» **Task goal**
The expected output is the data below, character for character, without its pictures.

» **Material for this exercise**
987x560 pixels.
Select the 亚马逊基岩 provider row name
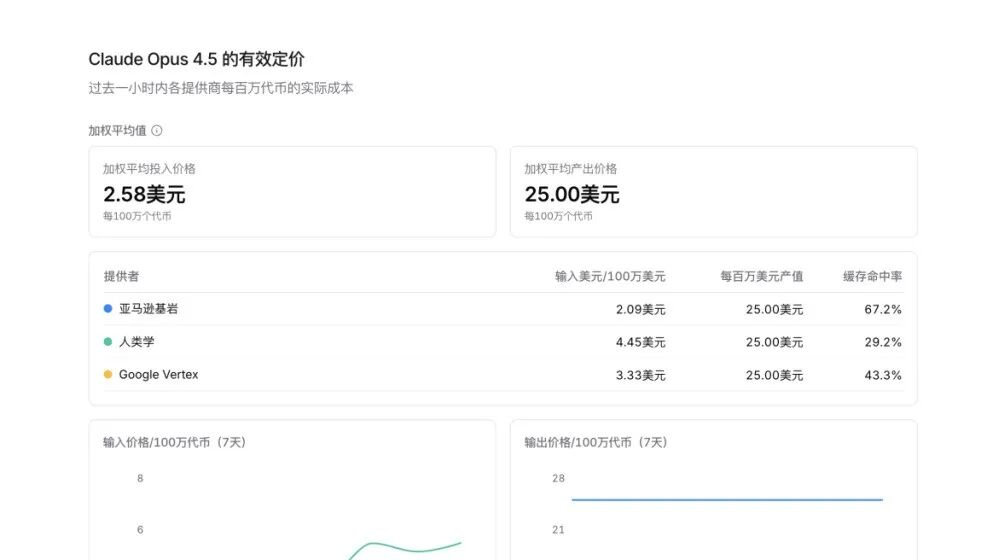tap(148, 309)
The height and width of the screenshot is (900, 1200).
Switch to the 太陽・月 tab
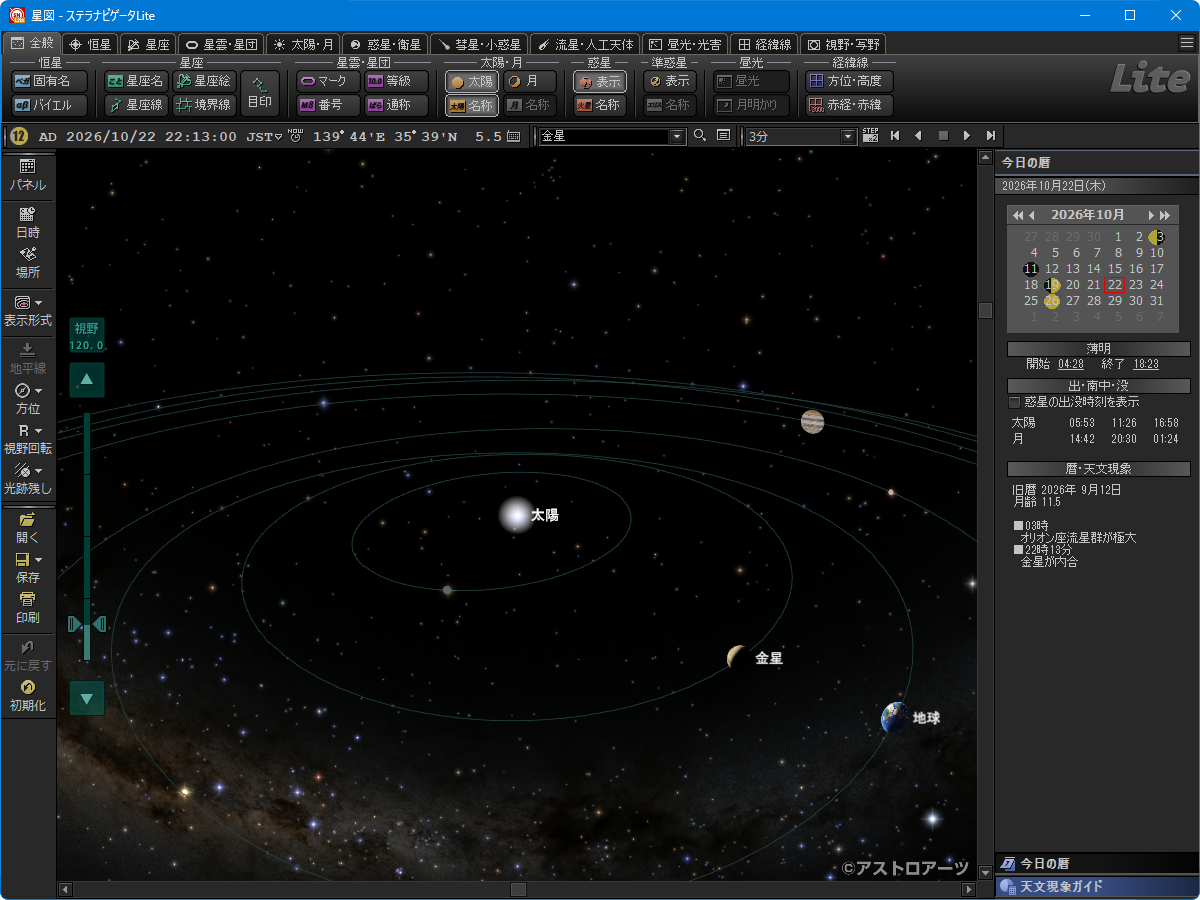click(x=304, y=44)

» **Task output**
987x560 pixels.
Select the 亚马逊基岩 provider row name
tap(148, 309)
The height and width of the screenshot is (900, 1200).
Switch to the 太陽・月 tab
click(x=304, y=44)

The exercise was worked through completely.